Mme Xhevrie Osmani (S). Ce projet de loi a un peu fait l'impasse sur la phase de consultation; cela nous a été rappelé plusieurs fois, et les auditionnés eux-mêmes nous ont indiqué que leur avis n'avait pas été pris en considération. C'est bien dommage, puisque leurs arguments ont convaincu la majorité de la commission. Ce projet de loi se voulait somme toute un toilettage et visait à supprimer une sorte de reliquat historique qui, tel qu'inscrit dans la loi, ne prouvait plus son efficacité. Mais on s'est très vite rendu compte qu'en réalité, la présence de ces magistrats était importante. En effet, leur présence dans ces commissions de surveillance est nécessaire, car elle amène une plus-value, contrairement à ce que vient de dire ma préopinante, notamment en matière de compétences juridiques et techniques, vis-à-vis de diverses situations que traitent ces commissions, notamment dans le cas de plaintes. Cela a aussi été mis en avant en commission.
Il faut rappeler que ces commissions sont accessibles à la population. Il a aussi été relevé qu'il était important que ces magistrats soient actifs, puisqu'on a proposé que des magistrats qui ne sont plus en activité soient désignés pour remplacer les membres du Pouvoir judiciaire dans ces commissions. Pourquoi avoir des magistrats actifs ? Parce qu'ils participent à la vie civile et pénale ainsi qu'à la vie de la cité. Il y a donc une multitude de situations complexes dans lesquelles les magistrats apportent actuellement un travail important qui est très bien accueilli par les autres membres de la commission, ce qui a pu être prouvé par la Chambre des notaires et celle des huissiers.

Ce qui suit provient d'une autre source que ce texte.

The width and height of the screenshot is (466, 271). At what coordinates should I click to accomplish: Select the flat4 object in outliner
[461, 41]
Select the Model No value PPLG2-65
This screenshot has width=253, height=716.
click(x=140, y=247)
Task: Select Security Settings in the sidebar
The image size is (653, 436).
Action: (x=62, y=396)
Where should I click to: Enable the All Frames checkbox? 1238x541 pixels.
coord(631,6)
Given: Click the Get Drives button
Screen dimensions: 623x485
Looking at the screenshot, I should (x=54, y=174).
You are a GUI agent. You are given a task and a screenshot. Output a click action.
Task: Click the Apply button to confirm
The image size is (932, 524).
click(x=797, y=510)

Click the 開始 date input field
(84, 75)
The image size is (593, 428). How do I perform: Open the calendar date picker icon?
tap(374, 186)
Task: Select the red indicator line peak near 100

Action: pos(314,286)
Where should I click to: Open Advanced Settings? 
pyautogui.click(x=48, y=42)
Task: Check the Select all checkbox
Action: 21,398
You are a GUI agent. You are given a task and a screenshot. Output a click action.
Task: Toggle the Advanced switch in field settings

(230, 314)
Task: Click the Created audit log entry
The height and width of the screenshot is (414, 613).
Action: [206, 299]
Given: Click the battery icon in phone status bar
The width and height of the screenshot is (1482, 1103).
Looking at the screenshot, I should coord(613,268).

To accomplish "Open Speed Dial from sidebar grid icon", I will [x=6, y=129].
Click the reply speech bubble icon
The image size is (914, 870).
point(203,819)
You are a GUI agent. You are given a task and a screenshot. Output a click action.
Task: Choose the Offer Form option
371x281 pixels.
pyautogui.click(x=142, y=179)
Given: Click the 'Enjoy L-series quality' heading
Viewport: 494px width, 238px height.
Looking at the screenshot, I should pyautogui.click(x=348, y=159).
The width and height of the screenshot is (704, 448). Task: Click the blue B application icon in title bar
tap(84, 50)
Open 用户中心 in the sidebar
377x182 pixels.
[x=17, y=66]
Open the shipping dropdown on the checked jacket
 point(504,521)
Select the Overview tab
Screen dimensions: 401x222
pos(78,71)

Très objectivement, si l'activité des magistrats doit en effet être essentiellement de rendre la justice, comme cela a été dit, nous nous sommes rendu compte que leur présence dans ces commissions ne leur occasionnait que très peu d'heures par année, même pas une dizaine - je parle des heures de présence en commission. On nous a aussi rendus attentifs à un éventuel conflit d'intérêts, mais il est très peu fréquent, voire quasi inexistant. Par ailleurs, la récusation peut toujours intervenir, et elle est même la bienvenue si de tels cas devaient exister. Pour tous ces motifs, je vous invite à refuser ce projet de loi. Merci.
M. Sébastien Desfayes (LC). Je n'ai rien à ajouter à ce qui vient d'être dit par ma préopinante. Merci.
La présidente. Je vous remercie. La parole est au rapporteur, M. Cyril Mizrahi. Je précise que vous avez une minute.
M. Cyril Mizrahi (S), rapporteur ad interim. Merci, Madame la présidente. Je ne suis pas sûr qu'il m'en faudra tant, je veux juste apporter deux précisions. Non seulement l'avis des représentants des notaires et des huissiers et huissières judiciaires n'a pas été pris en compte, mais il n'a pas été sollicité. Il n'y a donc pas eu de consultation préalable au dépôt de ce projet de loi. Ça, c'est la première chose. Et la deuxième chose, par rapport à ce qu'une de mes préopinantes a dit, c'est que les huissiers et huissières ont été auditionnés. Effectivement, dans un premier temps, il ressort du rapport qu'ils n'osaient pas trop donner leur avis, on avait l'impression qu'ils pensaient être tenus par un devoir de réserve. En fait, au cours de leur audition, il s'est avéré qu'eux aussi étaient défavorables à ce projet de loi. Je voulais juste apporter ces deux précisions. Merci, Madame la présidente.
La présidente. Je vous remercie. Nous passons au vote sur l'entrée en matière.
Mis aux voix, le projet de loi 13084 est rejeté en premier débat par 69 non contre 18 oui.